Advanced 3D Art
Margaret Mellis, 'F', 1997
This will be your next project. You will create an abstract relief sculpture. It will be an assemblage sculpture, made largely out of wood. Today's blog post will introduce you to this project.
Please read this blog post and look at the pictures. Then, complete today's online assignment by answering the questions below (farther down, near the bottom of this post).
(Note: you will receive an handout with specific instructions for making your sculpture.)
First, let's review some terms:
Abstract art: pictures or sculptures that may be based on actual objects, but where the objects have been simplified, stylized, distorted, or otherwise altered to the point where they may become difficult or impossible to recognize. (The term abstract art is also sometimes used to describe non-objective art-- see below.)
Non-objective art: pictures or sculptures that do not have any recognizable objects whatsoever. Non-objective art frequently focuses on things like color, shape, texture, and so forth.
Relief: sculpture that is attached to and projects outward from a wall or panel.
There are three kinds of relief sculpture— low, high, and sunken.

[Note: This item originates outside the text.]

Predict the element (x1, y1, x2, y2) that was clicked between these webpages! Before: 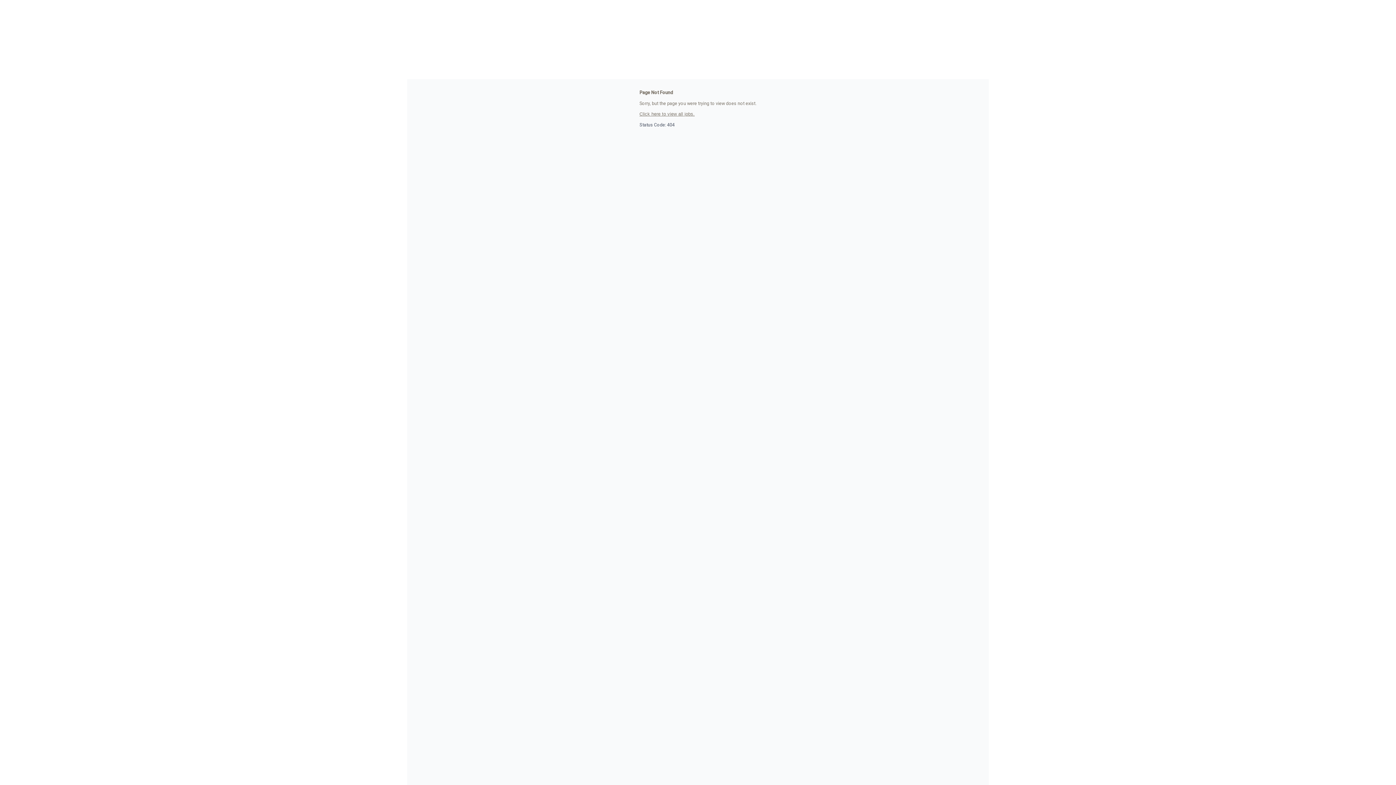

Low relief projects only slightly from its background; high relief projects farther out from its background. Sunken relief does not project at all—instead, shapes and forms are defined by carving into the surface. Some of the earliest forms of sculpture involve carving into various surfaces made of stone.
Assemblage: a type of modern sculpture where a number of objects and/or materials are combined and "assembled" to create a work of art. Objects/materials are often "found", but materials can also be things like wood that is cut to a particular size and shape.

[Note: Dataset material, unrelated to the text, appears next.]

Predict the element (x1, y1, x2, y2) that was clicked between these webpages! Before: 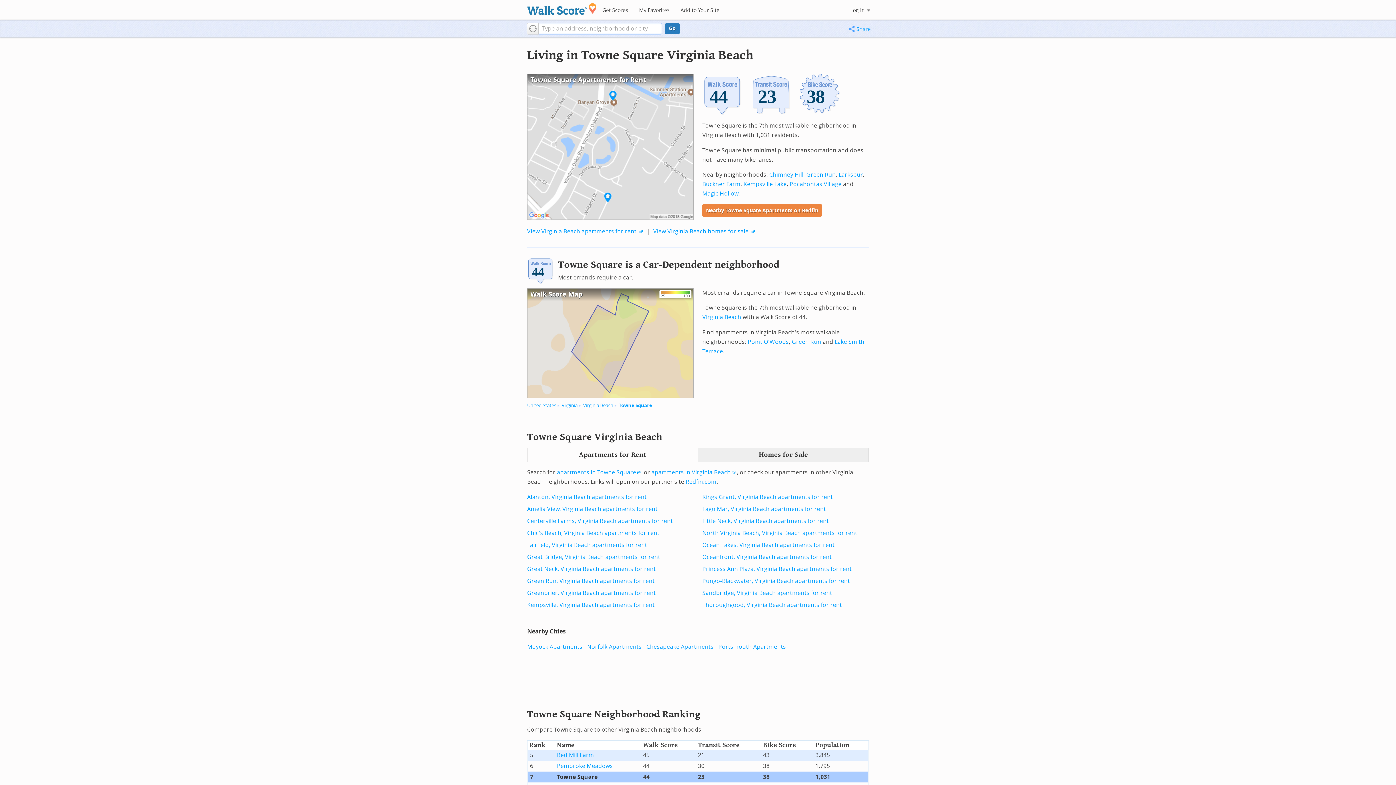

A few historical examples of relief sculpture
Ancient Egypt, c.1500 b.c.
Assyrian Empire (Iraq), 665 b.c.
Ancient Greece, c.300 b.c.
Mayan (Mexico), 709 a.d.
Dogon, Mali (Africa), 19th c.
Art Deco relief on a building in Miami, FL, c.1930s
Contemporary (modern) abstract relief sculpture
Today's online assignment: we will be focusing on the sculpture of Margaret Mellis. Go to this website, read at least the first paragraph, and look at the images. Then answer the questions below. To answer the questions, make a comment with your answers. Number your answers, and SIGN YOUR NAME if you want to receive credit!
Margaret Mellis, Rust and Yellow, 1990
Questions for today:
1. What materials did Mellis use to create these sculptures? (be specific!)
2. How did she design/create these sculptures?
3. How are the pieces assembled?
4. Look at the picture titled Detail of Studio. What does this picture suggest in regards to the way she made her assemblage sculptures?
5. Select one of the sculptures by Mellis. Give its title and describe it in detail.
Next step: start thinking about what you might do for this project. Note that Margaret Mellis' sculptures are made out of "found" wood, while most of the others shown above are made out of wood that has been cut to size and shape. How might you approach this project? Where could you find some old pieces of wood?